When the Allies finally broached the borders of Germany in World War II and discovered the horrors of Bergen-Belsen Concentration Camp and its cholera, why did we not just lay the entire nation to waste? Carpet-bomb it to smithereens and drive every last German into the Baltic Sea? Why did we not simply exterminate this evil population, which had willingly voted with vehemence in favour of its despotic dictator? Was it because of the vestiges of decency that resided within them? Or because of the vestiges of decency that resided within us?
“The argument may as well simply say: they are not like us, and they started it.
“It is an argument that is a race to the bottom of humanity, giving licence to smear a whole population with the crimes of its worst, and abdicate the responsibility to think critically and empathetically about cultures and politics shaped by years of occupation, crisis and siege. In the US, a voter on the news programme Face the Nation said she was concerned about her reproductive rights, but that it would be ‘hypocritical’ to use those concerns to justify voting for Joe Biden when he is supporting strikes and blockades on a population that have led to calamitous maternal experiences and outcomes. That sort of clarity feels like a lot to ask at the moment, among competing influences of parochialism, tribalism and propaganda.
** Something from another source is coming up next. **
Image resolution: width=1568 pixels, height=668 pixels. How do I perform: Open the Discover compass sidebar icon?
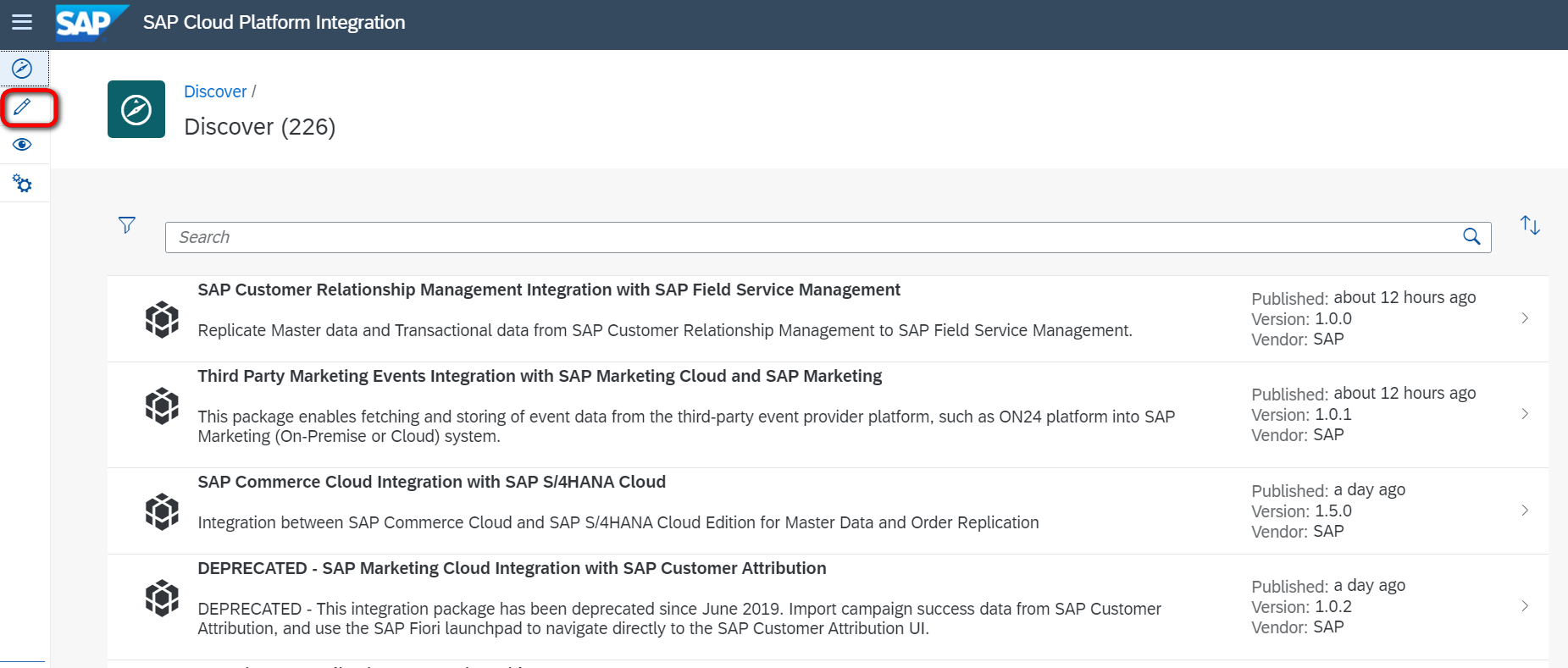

But the details coming out of Gaza are so graphic, so relentless, that now may be the time to think about what progressive values, feminist or otherwise, really mean if they stop at the threshold of what is familiar.”
Nesrine Malik, Guardian columnist
What brings the tear to Mentour’s eyes as he pauses when telling of an aircraft accident, what held the Allies back from hateful destruction of a country that had so hatefully destroyed, and what must raise concern at the laying-waste of the Gaza Strip are our progressive values, and more precisely: our pondering what they even stand for, if they stop at the threshold of what is familiar. For, when they stop there, they are not our values; they are our prejudices.
Hi Graham. I do very much appreciate this post, but I am going to comment on the Gaza horror part of it. There is no excuse for the wanton slaughter of civilians for any of those doing the slaughtering. But, and yes this is a big but, we have to understand that the guilt is evenly spread against Hamas and Netanyahu. Both the Israeli army - on the orders of Netanyahu. and, Hamas on the orders or at least the persuasion of Iran, kill Palestinian citizens ever single day, with no apparent remorse. If any country had the will power to takeout Netnyahu and his avid followers (not necessarily the Israeli army) and simultaneously take out Hamas then this mass mutual genocide would end. As to whose life is more important - I'd say the health care givers.